Stored data entries
◆ ◆ ◆ ◆ ◆ ◆ ◆

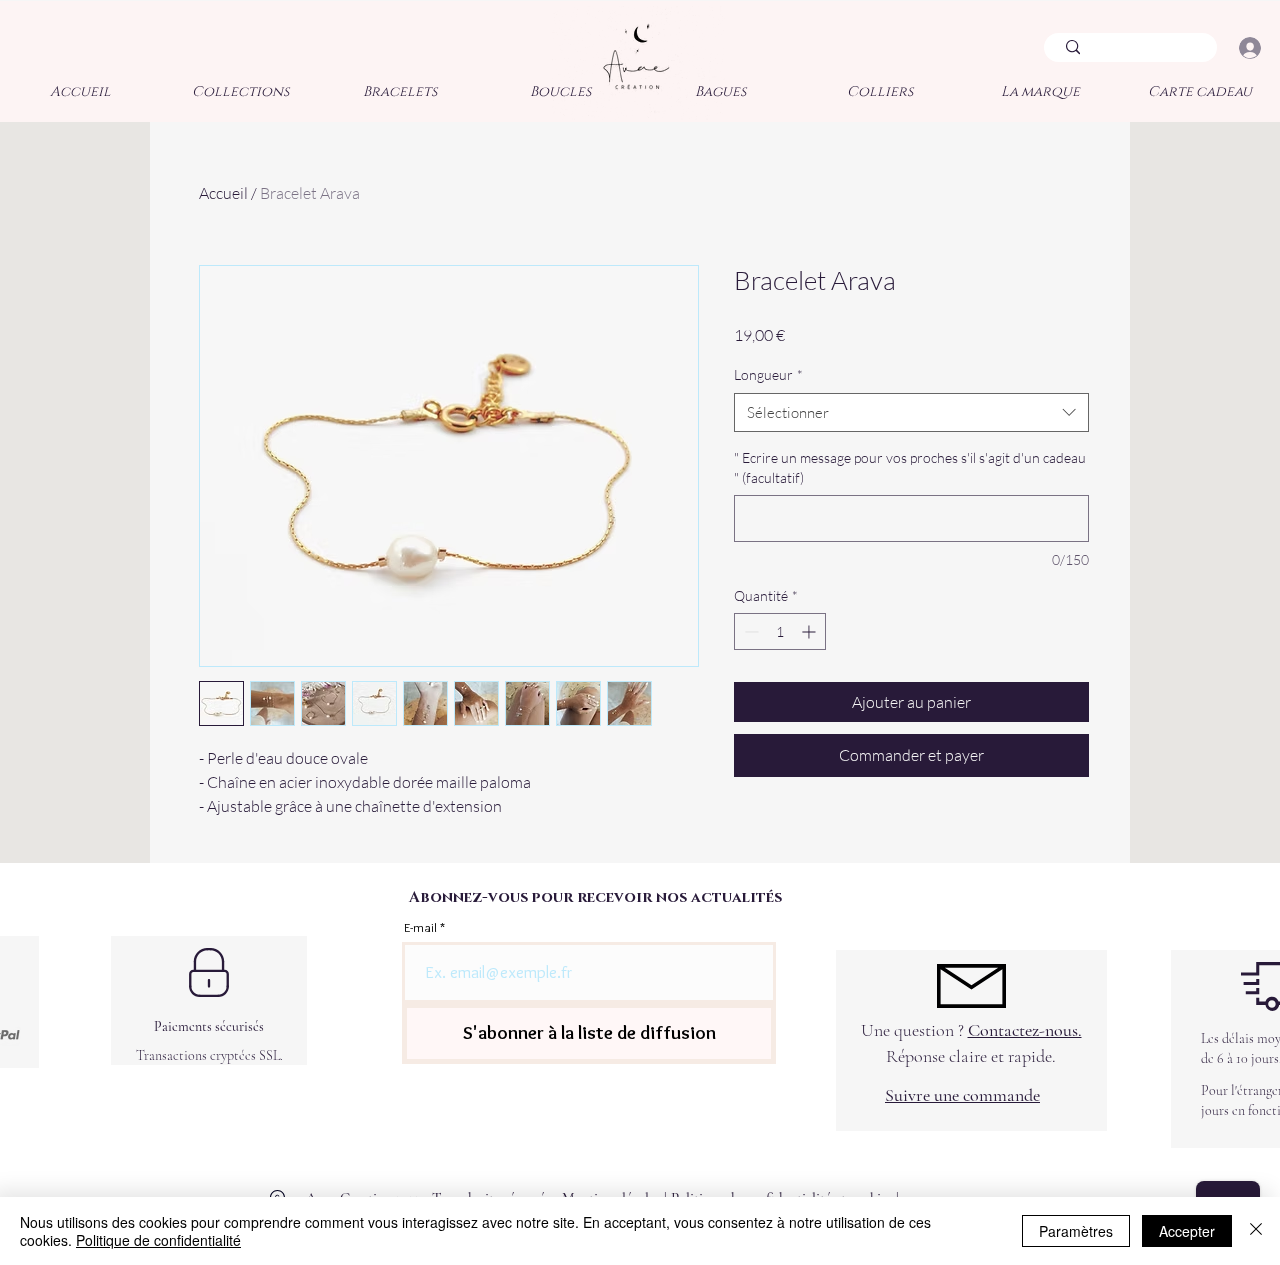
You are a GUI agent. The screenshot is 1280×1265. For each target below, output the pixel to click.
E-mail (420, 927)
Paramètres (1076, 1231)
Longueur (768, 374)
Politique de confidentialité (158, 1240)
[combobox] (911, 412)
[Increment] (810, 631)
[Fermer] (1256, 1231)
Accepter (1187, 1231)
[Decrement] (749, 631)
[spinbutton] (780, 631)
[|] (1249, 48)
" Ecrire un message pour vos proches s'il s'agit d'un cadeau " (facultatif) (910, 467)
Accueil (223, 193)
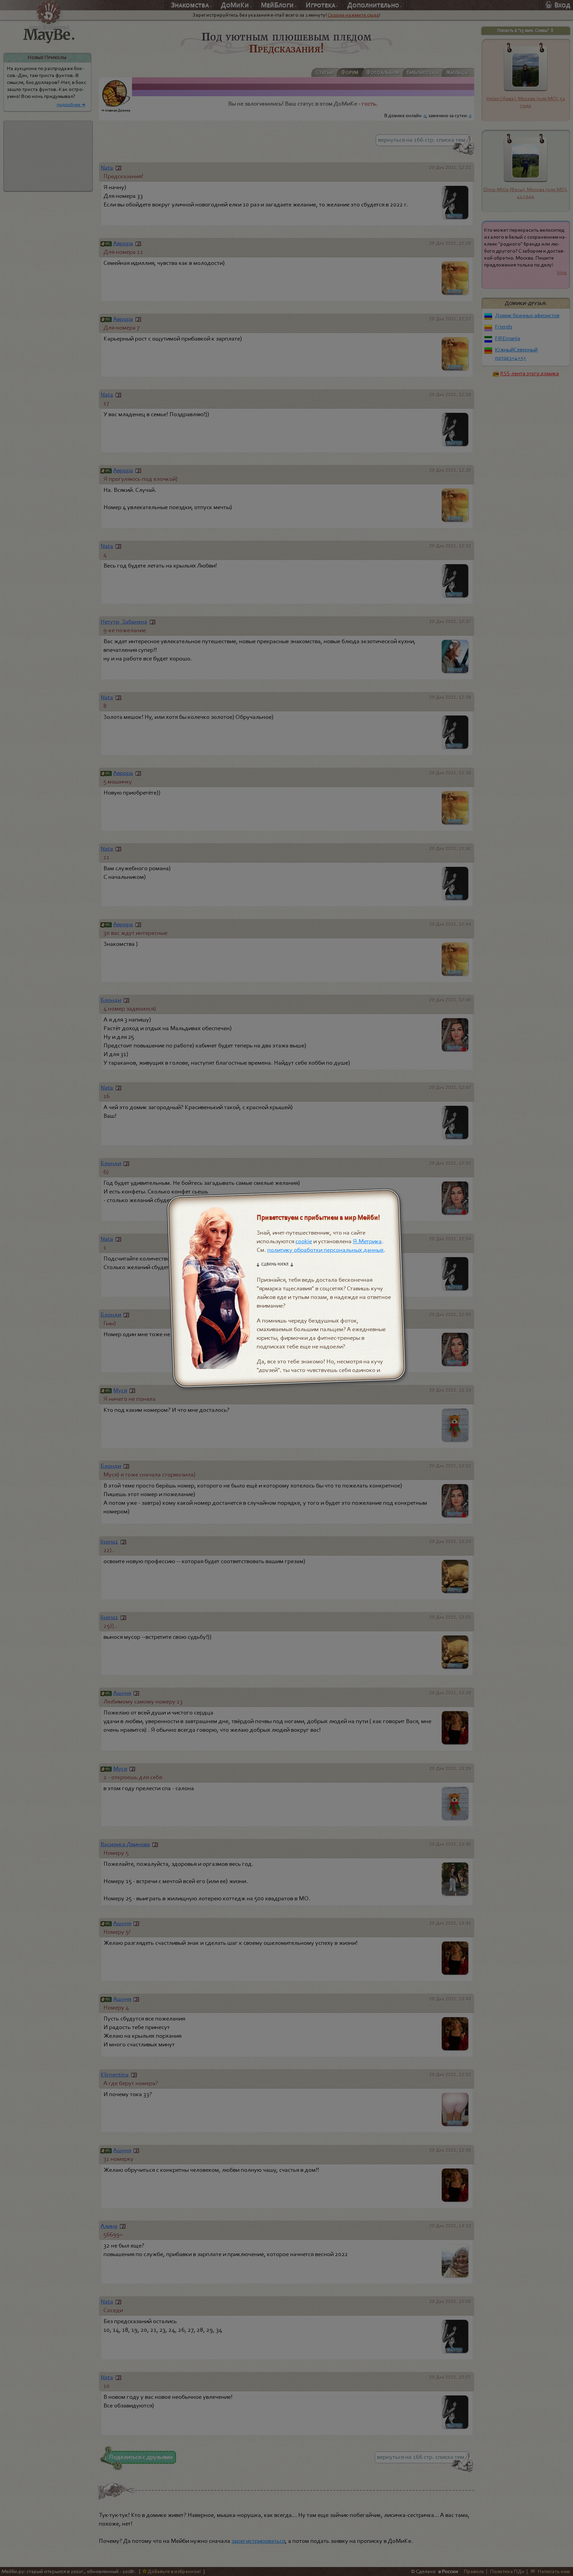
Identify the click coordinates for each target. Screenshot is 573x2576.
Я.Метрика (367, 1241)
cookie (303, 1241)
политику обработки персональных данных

◆ ◆ ◆ ◆ ◆ ◆ ◆

Restate the records above verbatim. Pictures stay out.

◆ Written answer
You are a GUI agent. The screenshot is 1280×1265. For each target below, output the pixel to click.
E-mail (420, 927)
Paramètres (1076, 1231)
Longueur (768, 374)
Politique de confidentialité (158, 1240)
[combobox] (911, 412)
[Increment] (810, 631)
[Fermer] (1256, 1231)
Accepter (1187, 1231)
[Decrement] (749, 631)
[spinbutton] (780, 631)
[|] (1249, 48)
" Ecrire un message pour vos proches s'il s'agit d'un cadeau " (facultatif) (910, 467)
Accueil (223, 193)
Identify the click coordinates for each target. Screenshot is 573x2576.
Я.Метрика (367, 1241)
cookie (303, 1241)
политику обработки персональных данных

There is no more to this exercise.